‘Listen to the nurses and listen to your patients’: Dean’s advice to graduating UofR medical students on “match day”

ROCHESTER, N.Y. – “Three, two, one!” At exactly noon, 104 graduating medical students at the University of Rochester opened an envelope to see where they matched for their residency. Each one hoped for their first pick.

“I’m going to UCLA for internal medicine,” said Arman Niknafs. “Unreal. I am so grateful to be trained at the University of Rochester.”

Other students shared their exciting news:

Karyssa Harris: “I’m going to UC San Francisco.”

Divya Naidu: “I’m going to Baltimore at the University of Maryland and Johns Hopkins.”

Diamond Guy: “I’m going to the University of Rochester.

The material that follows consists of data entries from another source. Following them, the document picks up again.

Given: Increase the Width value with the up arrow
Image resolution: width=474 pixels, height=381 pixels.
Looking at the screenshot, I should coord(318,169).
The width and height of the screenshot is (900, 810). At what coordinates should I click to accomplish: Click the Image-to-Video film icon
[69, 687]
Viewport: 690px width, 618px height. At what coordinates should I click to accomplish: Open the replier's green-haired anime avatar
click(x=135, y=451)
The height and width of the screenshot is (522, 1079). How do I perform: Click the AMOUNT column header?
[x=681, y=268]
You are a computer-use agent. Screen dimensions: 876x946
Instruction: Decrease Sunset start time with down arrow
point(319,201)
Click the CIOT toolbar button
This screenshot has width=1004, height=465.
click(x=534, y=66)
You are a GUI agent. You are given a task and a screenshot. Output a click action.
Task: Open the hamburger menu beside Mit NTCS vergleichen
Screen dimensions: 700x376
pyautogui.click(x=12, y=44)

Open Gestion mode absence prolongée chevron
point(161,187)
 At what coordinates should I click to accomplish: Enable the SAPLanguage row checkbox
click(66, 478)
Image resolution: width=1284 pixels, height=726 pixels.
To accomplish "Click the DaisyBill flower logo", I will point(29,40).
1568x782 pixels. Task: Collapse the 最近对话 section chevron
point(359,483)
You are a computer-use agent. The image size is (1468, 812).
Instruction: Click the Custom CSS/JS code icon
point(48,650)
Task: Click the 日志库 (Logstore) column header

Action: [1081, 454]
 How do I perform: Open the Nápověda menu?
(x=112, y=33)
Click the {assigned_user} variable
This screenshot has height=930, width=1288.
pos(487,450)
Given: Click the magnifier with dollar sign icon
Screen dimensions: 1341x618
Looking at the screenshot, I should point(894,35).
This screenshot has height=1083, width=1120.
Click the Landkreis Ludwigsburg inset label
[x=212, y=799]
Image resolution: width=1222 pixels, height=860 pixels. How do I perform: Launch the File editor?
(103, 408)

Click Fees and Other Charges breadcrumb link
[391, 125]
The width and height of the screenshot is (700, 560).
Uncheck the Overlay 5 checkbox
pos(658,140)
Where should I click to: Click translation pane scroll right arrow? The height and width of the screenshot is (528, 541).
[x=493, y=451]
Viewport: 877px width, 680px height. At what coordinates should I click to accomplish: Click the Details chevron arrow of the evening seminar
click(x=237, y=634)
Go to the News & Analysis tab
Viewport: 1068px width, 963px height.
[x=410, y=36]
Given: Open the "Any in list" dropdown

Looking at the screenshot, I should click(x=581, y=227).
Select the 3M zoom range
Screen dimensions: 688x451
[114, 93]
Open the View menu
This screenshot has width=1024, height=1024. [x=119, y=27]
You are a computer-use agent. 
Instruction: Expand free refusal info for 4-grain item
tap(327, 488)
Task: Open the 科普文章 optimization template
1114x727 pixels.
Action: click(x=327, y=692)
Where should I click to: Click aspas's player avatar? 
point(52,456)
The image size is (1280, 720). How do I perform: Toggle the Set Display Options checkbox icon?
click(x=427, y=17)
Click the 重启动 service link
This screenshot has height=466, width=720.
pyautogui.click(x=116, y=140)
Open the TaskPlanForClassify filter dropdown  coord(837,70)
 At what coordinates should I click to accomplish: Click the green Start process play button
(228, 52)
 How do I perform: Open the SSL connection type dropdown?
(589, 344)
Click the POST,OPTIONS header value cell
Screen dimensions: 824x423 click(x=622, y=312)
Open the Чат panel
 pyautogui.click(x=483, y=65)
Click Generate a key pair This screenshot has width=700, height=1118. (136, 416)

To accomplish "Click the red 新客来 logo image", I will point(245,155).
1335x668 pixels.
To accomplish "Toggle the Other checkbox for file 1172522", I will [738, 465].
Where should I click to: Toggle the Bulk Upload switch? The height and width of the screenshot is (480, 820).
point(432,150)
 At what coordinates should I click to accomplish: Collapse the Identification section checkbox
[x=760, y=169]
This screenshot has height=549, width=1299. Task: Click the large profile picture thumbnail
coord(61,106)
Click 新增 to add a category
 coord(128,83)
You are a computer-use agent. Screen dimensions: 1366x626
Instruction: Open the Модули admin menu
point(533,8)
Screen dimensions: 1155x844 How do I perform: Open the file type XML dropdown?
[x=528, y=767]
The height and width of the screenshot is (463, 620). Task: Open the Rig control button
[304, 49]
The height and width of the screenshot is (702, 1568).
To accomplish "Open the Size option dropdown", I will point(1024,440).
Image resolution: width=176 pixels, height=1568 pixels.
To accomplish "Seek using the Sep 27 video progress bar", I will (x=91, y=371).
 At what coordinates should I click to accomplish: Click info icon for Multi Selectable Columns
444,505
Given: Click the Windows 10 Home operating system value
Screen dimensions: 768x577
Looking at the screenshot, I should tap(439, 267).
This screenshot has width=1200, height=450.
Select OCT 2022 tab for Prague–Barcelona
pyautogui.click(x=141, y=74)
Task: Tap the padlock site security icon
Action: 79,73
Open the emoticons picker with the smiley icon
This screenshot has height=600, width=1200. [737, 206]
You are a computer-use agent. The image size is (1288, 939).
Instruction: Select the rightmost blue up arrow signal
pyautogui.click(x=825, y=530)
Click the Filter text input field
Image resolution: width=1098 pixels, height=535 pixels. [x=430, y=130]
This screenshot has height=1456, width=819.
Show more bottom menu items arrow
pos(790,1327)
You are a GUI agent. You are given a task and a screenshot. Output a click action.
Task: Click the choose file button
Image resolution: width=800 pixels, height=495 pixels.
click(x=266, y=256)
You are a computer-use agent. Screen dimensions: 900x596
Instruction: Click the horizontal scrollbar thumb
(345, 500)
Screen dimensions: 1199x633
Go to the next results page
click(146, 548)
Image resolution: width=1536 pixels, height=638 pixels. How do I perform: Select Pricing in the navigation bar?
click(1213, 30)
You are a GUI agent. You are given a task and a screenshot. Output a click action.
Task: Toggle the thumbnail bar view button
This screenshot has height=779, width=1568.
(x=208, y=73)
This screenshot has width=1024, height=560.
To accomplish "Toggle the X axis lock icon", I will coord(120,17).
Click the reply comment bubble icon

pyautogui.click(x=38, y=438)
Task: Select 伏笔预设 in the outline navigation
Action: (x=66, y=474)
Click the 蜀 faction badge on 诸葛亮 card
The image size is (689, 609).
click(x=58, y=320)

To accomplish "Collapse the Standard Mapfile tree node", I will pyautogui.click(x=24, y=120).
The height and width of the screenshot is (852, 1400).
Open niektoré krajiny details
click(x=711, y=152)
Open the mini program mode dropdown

It’s truly a blessing and an honor. It’s been a long time coming. I’ve wanted to be a doctor since I was 6 and I’m finally doing it.”

News10NBC Chief Investigative Reporter Berkeley Brean asked Dr. David Lambert, Dean of Medical Students, what their future in medicine will be like.

Dr. David Lambert: “They will face a lot of challenges with economics, with artificial intelligence and a lot of other things. But the fundamental part is taking care of the person. And these students have been trained that the individual is important.”

38 of the graduating medical school students matched at a hospital in New York State, with 26 of them staying at the University of Rochester. The last thing the dean of the medical school told the future doctors before they opened their envelopes was, “Listen to the nurses and listen to your patients.”

There are about 100 students in a med school class at the University of Rochester, but they get 5,000 applications every year. With uncertainty around funding for medical research, some wonder if more students will shift from Ph.D. programs to medical school, making it even harder to get in.

Berkeley Brean: “If there is a shift of people going from research to medicine the applications will go up but there is not a plan for any school that I know of to increase the number of students in a class.”

Dr. David Lambert: “I think actually one of the areas where I feel less uncertainty is in the medical student program. We have a solid program, it’s well supported, and it does not appear at this time to be on the radar screen of people looking to institute changes across the country.”

In the last 10 years, the number of med students in America is up 14,000. However, the Association of American Medical Colleges says the number of applications went down every year for the last three years. Enrollment at the University of Rochester is just over 400.